Match et pouvoir. Le football suisse de l'entre-deux-guerres entre masse, marché et pouvoir

(Match und Macht. Der Schweizer Fussball der Zwischenkriegszeit im Dreieck Massen, Märkte und Macht)

Le football connut une envolée durable dans la Suisse de l’entre-deux-guerres. Rien qu’entre 1922 et 1934, on fit construire douze stades pouvant contenir plus de 10 000 spectateurs. Les matchs de l’équipe nationale, les rencontres de la Coupe de Suisse et les grandes affiches du championnat attiraient régulièrement des dizaines de milliers de curieux. Les médias prirent une part importante dans la transformation du football vers une culture de masse. Les journaux sportifs, les reportages photos dans les illustrés ainsi que les actualités filmées du Ciné-journal contribuèrent dès la seconde moitié des années 1920 à médiatiser le football. Ce dernier atteignit un public encore plus large au travers des retransmissions des évènements sportifs à la radio qui devint le média de référence dans le courant des années 1930.
A la veille de la crise économique mondiale, plusieurs pays européens possédaient une ligue de football professionnelle : la Grande-Bretagne, l’Autriche, la Tchécoslovaquie, la Hongrie, l’Espagne, la France et la Roumanie. En Suisse, la professionnalisation du football de haut niveau s’acheva cependant après six ans seulement : la ligue nationale institutionnalisée en 1931 fut supprimée face à l’insistance de milieux élitistes et conservateurs ainsi que de cercles de gauche. Les détracteurs d’une professionnalisation du sport déploraient que la cupidité et l’esprit de profit viennent saper les joies de bouger, l’acte désintéressé de l’exercice physique, l’idée de fair-play et le patriotisme. Le football fut dorénavant mis au service de la « défense spirituelle » nationale.

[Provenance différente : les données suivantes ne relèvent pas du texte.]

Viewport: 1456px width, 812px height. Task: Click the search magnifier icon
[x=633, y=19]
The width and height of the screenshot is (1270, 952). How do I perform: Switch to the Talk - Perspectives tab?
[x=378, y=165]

Bien qu’à la veille de la Seconde Guerre mondiale, l’on ne puisse pas parler en Suisse d’un contrôle totalitaire du sport par l’Etat, on y constate cependant parfois un amalgame entre sport, media, masse et pouvoir. Le présent essai offre un aperçu historique de cette imbrication et l’illustre avec la victoire inattendue de la Suisse sur le Troisième Reich allemand lors de la Coupe du monde de 1938 à Paris. Dans ce contexte, le football suisse de l’entre-deux-guerres évolue au sein de la triade masse, marché et pouvoir.